La escuela venezolana se ilumina
musicalmente el último domingo de mayo con la celebración del Día del Árbol.
Este día se canta. Sobre las baldosas de las escuelas cantan los niños y los
maestros el Himno al Árbol. Ya son
fastos remotos. En este tiempo lo siguen
cantando, por lo que, afortunadamente, se conserva la tradición “Al árbol debemos solícito amor, / jamás olvidemos que es obra
de Dios. / El árbol da sombra/ como el cielo fe, / con flores alfombra/ su
sólido pie.”
El talento de los maestros se manifiesta en esta fecha escolar tan hermosa, y la alegría de los niños. Los
maestros inculcan en los niños, en este día, un gran amor por el árbol.
Muchos de ellos los llevan directamente
hasta la naturaleza cercana. Les hablan del árbol con mucha reverencia y
respeto. Estremecen sus corazones delante de las especies. Les infunden respeto
por ese símbolo vegetal. Y los niños, alrededor de los árboles, comienzan a
jugar y a retozar alegremente. “Sus ramas frondosas/ aquí extenderá/ y flores
y frutos/ a todos dará”,
Fuimos escolares de aquellos tiempos, y llegamos a cantar este himno muchas veces. Nos llevaron los maestros a los campos cercanos, a la naturaleza en vivo. Y de aquellos árboles comimos sus frutos: los mangos, los mamones, las guayabas, los nísperos, los anones, los caimitos… El paseo escolar por esa ruralía cercana se hizo inolvidable. Uno quería comprender el sentido de la estrofa cuando encontraba aquellos árboles frutales en las gargantas de los caminos. Eran héroes y santos para nosotros. Solíamos coronarlos al verlos repletos de tan sabrosos frutos. “Él es tan fecundo/ rico sin igual, /que sin él el mundo/sería un erial.”

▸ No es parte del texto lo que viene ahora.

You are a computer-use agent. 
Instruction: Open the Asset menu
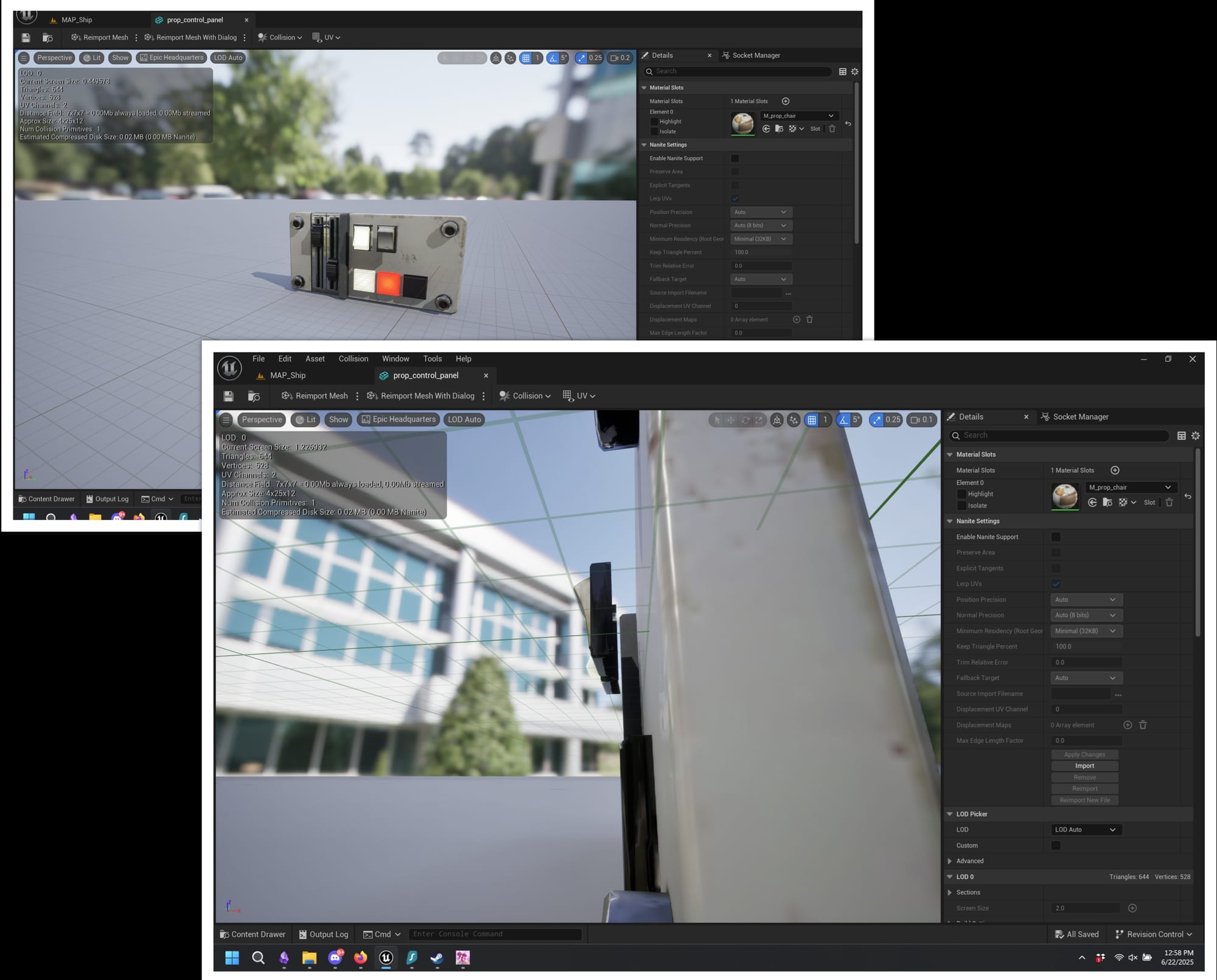pos(315,359)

La riqueza de los árboles la veíamos
en sus ramas, en sus hojas, en sus frutos. Árboles de verdes distintos, de
hojas distintas, de troncos distintos.
Árboles que no dejaban que se afectara la tierra y por eso no había tanta
erosión, ni grandes grietas en los cerros, ni extensiones peladas como ahora.

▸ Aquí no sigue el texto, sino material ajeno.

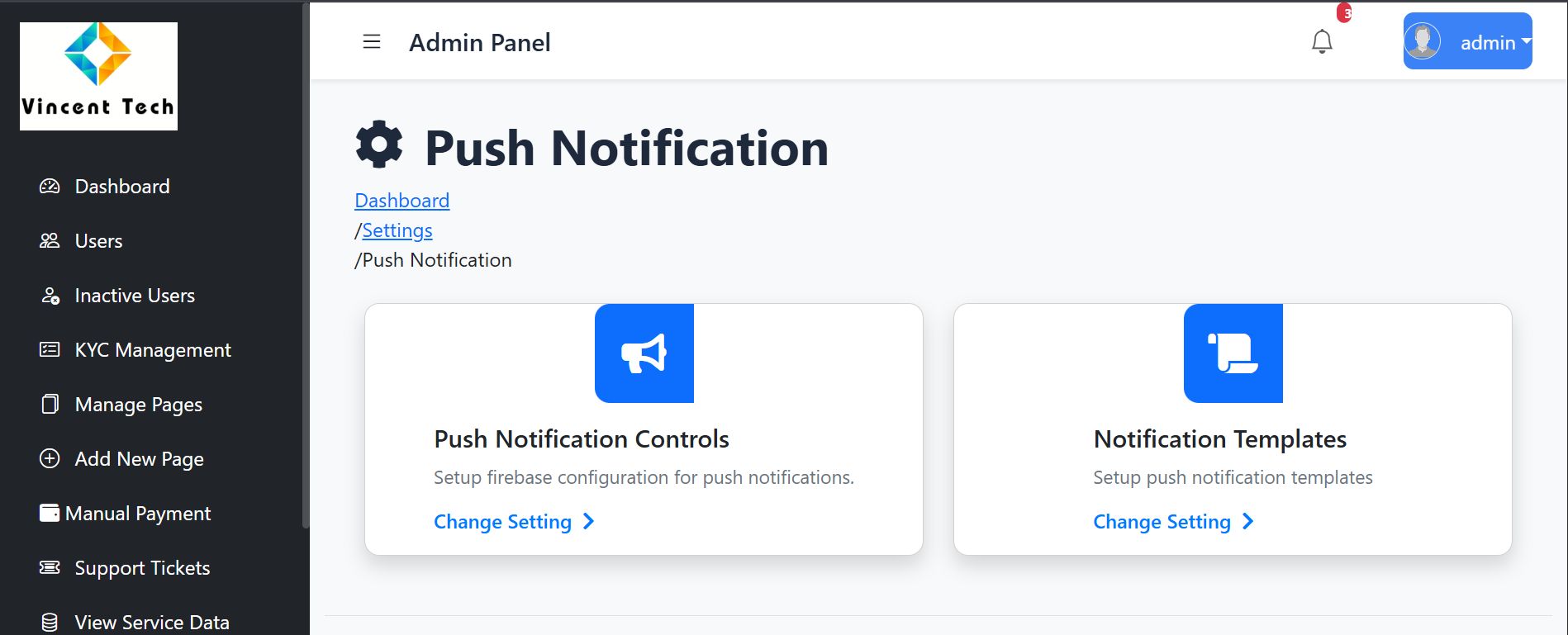Viewport: 1568px width, 635px height.
Task: Click the Dashboard gauge icon in sidebar
Action: (x=50, y=187)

No era un erial el mundo, aunque hoy está a punto de serlo. “No tendría
palacios/ el hombre, ni hogar, / ni aves los espacios, / ni velas el mar.”
Tal vez en aquel lejano tiempo escolar,
no llegamos a comprender cabalmente el sentido de algunas de estas estrofas.
Feliz el poeta que si las comprendió al escribirlas. Pero, el tiempo nos fue
enseñando que del árbol emergen tantas cosas. Que, inclusive, es un rico
bastión del idioma por tantas palabras que genera su existencia útil. “Ni
santuario digno/ para la oración, / Ni el augusto signo de la redención.”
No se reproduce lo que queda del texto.